-- Data provided follows --

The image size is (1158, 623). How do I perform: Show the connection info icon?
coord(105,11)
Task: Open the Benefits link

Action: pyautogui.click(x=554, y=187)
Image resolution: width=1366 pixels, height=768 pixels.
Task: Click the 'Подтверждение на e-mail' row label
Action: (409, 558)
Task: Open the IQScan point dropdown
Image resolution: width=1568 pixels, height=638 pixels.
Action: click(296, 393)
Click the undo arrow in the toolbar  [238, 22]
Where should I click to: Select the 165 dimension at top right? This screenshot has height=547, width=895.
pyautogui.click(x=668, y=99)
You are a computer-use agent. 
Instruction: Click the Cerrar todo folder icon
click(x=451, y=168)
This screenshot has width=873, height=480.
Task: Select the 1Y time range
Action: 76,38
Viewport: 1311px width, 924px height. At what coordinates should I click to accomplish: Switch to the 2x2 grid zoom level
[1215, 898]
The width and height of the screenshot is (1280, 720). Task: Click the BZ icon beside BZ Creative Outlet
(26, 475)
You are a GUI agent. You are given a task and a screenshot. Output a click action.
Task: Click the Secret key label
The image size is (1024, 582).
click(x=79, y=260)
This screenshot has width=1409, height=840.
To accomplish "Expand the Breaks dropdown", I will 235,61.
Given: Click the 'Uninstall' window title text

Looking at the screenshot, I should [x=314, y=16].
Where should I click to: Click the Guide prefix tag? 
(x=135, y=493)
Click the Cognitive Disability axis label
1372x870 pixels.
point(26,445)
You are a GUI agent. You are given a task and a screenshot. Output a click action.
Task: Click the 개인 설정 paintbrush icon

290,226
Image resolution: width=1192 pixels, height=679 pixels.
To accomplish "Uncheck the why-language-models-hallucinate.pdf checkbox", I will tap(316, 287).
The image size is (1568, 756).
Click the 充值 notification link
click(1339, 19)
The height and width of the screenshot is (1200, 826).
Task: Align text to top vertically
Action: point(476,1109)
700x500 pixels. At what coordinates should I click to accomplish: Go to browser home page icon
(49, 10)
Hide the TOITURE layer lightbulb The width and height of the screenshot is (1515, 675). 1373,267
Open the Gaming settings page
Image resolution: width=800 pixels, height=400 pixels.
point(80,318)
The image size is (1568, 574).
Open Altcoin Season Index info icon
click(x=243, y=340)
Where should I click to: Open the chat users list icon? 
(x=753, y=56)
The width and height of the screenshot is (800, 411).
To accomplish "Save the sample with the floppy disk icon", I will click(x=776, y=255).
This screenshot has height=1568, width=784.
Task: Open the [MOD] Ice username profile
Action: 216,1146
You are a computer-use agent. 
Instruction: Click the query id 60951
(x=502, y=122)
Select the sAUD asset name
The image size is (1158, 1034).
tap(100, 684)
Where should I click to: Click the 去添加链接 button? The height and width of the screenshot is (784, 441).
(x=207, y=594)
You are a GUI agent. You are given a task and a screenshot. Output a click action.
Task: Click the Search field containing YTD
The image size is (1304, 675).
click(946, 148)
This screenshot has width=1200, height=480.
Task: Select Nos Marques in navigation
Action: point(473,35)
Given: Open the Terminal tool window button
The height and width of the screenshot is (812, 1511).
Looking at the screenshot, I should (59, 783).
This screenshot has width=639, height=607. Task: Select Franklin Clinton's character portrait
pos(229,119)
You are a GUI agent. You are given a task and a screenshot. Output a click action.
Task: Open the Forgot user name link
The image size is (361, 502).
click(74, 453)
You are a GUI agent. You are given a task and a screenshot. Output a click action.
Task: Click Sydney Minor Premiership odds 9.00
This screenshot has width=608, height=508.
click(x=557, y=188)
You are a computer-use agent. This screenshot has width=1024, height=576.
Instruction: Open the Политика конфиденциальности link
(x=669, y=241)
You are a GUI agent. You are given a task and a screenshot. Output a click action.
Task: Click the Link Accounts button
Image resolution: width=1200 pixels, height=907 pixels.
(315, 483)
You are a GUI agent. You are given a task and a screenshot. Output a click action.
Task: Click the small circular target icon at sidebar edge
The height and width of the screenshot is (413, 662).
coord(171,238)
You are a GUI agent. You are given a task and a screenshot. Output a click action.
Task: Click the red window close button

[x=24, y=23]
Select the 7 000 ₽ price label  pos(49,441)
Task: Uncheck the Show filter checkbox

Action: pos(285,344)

-- Data provided concluded --

_Brief_. Pull together all lines from the data that mention the word "dropdown".

_Answer to the problem_.
Task: Open the IQScan point dropdown
To accomplish "Expand the Breaks dropdown", I will 235,61.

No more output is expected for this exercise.